Here, we know that X can be ANY negative, but CANNOT be positive.

If X = -1/2 then the answer to the question is YES (we did the work already in Fact 1)
If X = -2 then the answer to the question is NO
Fact 2 is INSUFFICIENT

Combining Facts, we have...
X > 1 or -1 < X < 0
AND
X MUST be negative

The ONLY possibilities that fit BOTH Facts ARE negative fractions. Thus the answer to the question will be ALWAYS YES.
Combined, SUFFICIENT

Final Answer:

GMAT assassins aren't born, they're made,
Rich

Thanks for your nice explanations. I am not clear on one issue though. As we can multiply an inequality by a variable only if we know its sign, how can we multiply both side of an inequality by an absolute value? Would you please explain..

An absolute value of a number cannot be negative (it's 0 or positive), and since we are given that x is not 0, then |x| is positive only.

Hi All,

This DS question is built around some interesting Number Properties and patterns. If you can spot those patterns, then solving this problem should take considerably less time. This also looks like a question that can be beaten by TESTing VALUES.

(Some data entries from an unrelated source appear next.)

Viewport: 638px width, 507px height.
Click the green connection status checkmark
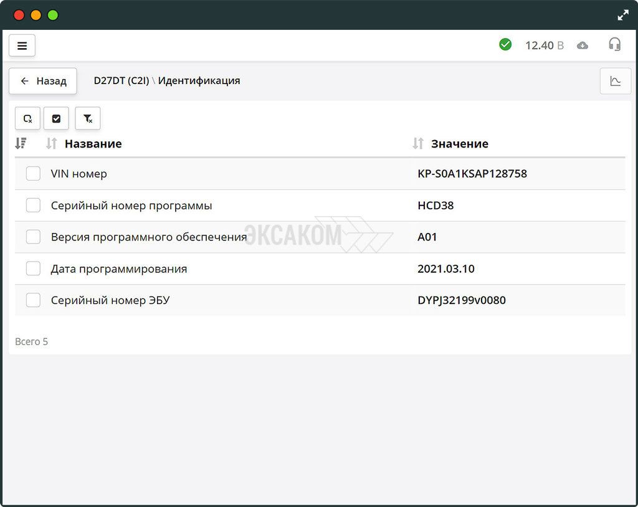(505, 45)
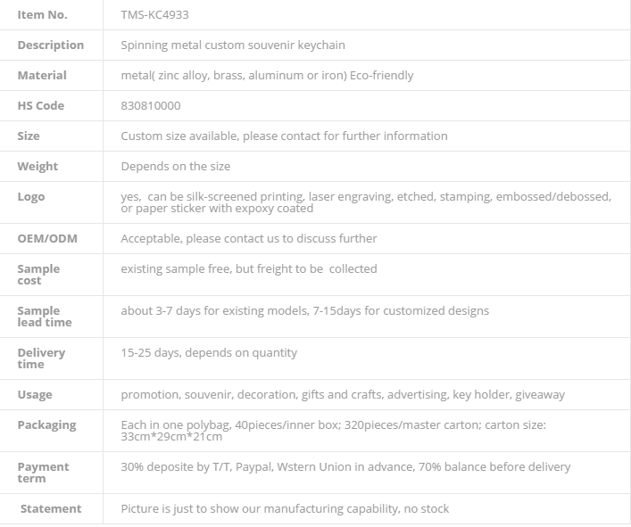The height and width of the screenshot is (527, 631).
Task: Click the 'Spinning metal custom souvenir keychain' text
Action: click(233, 45)
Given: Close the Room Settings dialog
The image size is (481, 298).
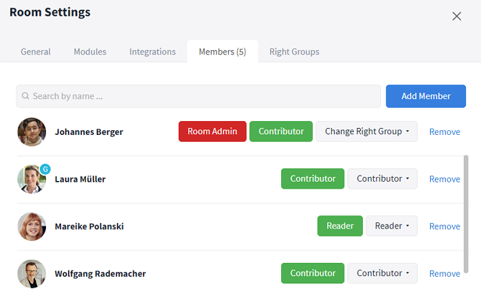Looking at the screenshot, I should coord(457,17).
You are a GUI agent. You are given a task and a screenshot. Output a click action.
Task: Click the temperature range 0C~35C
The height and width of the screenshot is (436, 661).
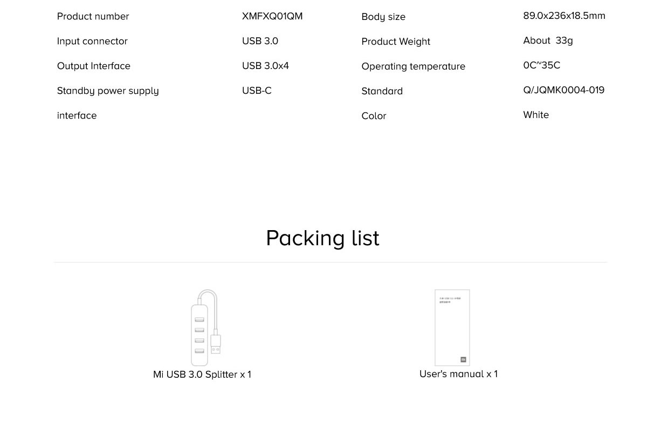pyautogui.click(x=541, y=65)
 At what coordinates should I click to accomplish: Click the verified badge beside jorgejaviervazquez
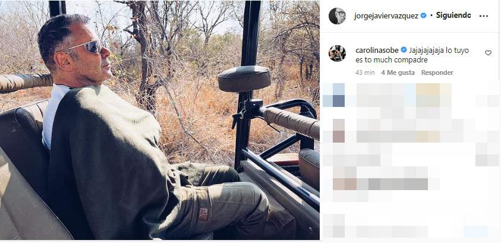point(423,15)
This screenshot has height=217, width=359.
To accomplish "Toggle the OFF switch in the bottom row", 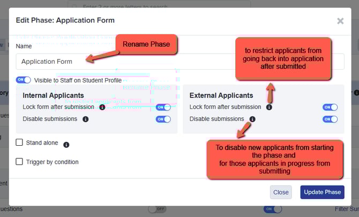I will click(x=156, y=209).
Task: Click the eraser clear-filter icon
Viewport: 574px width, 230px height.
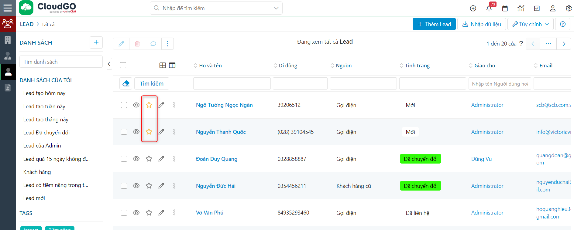Action: (x=126, y=83)
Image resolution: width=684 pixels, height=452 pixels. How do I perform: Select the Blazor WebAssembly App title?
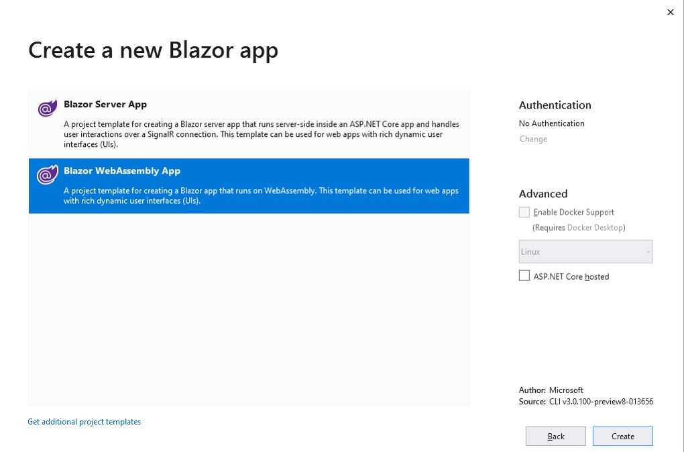click(122, 171)
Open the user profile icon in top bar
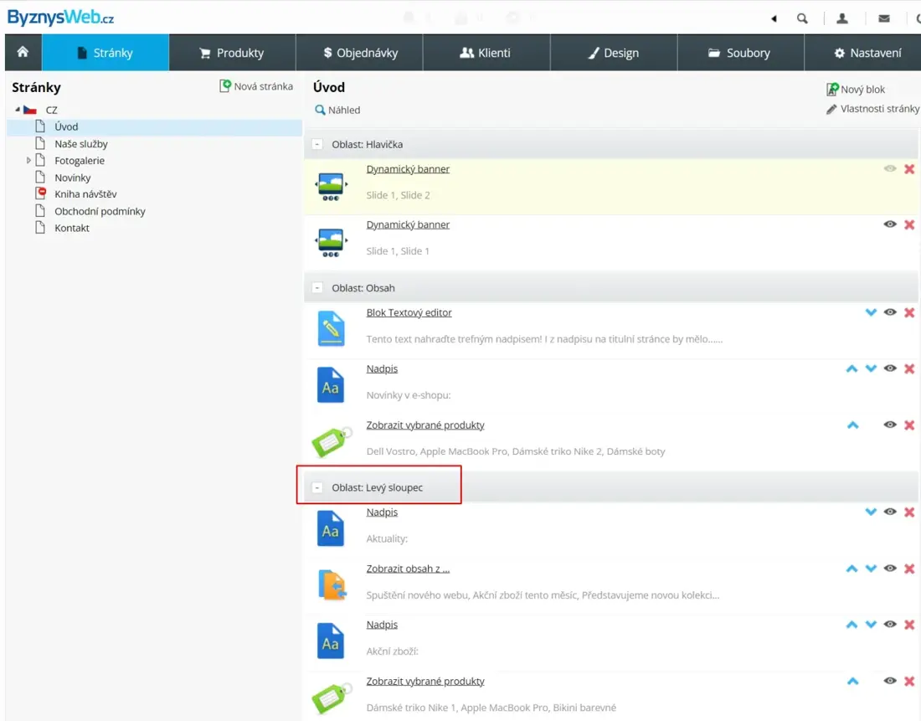The image size is (921, 721). click(842, 18)
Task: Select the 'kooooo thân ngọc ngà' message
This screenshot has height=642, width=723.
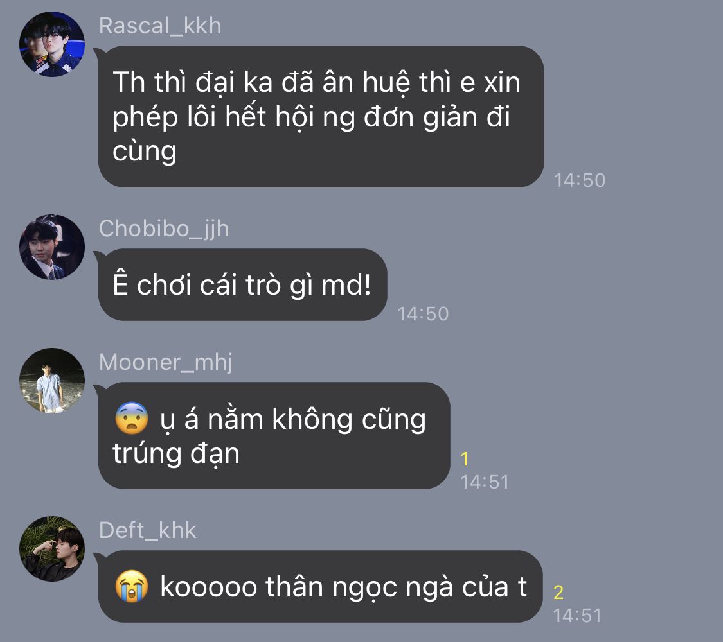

We're told that X CANNOT = 0. We're asked if |X| < 1. This is a YES/NO question.

Fact 1: X/|X| < X

Before TESTing VALUES, I want to note a pattern in this inequality:

X/|X| will either equal 1 (if X is positive) OR -1 (if X is negative). This will save us some time when it comes to TESTing VALUES, since there are many values of X that will NOT fit this information.

If X = 2, then the answer to the question is NO.

X cannot be 1, any positive fraction, 0, or any negative integer…..

So what's left to TEST….?

If X = -1/2, then the answer to the question is YES.
Fact 1 is INSUFFICIENT

Fact 2: |X| > X

This tells us that X CANNOT be positive or 0.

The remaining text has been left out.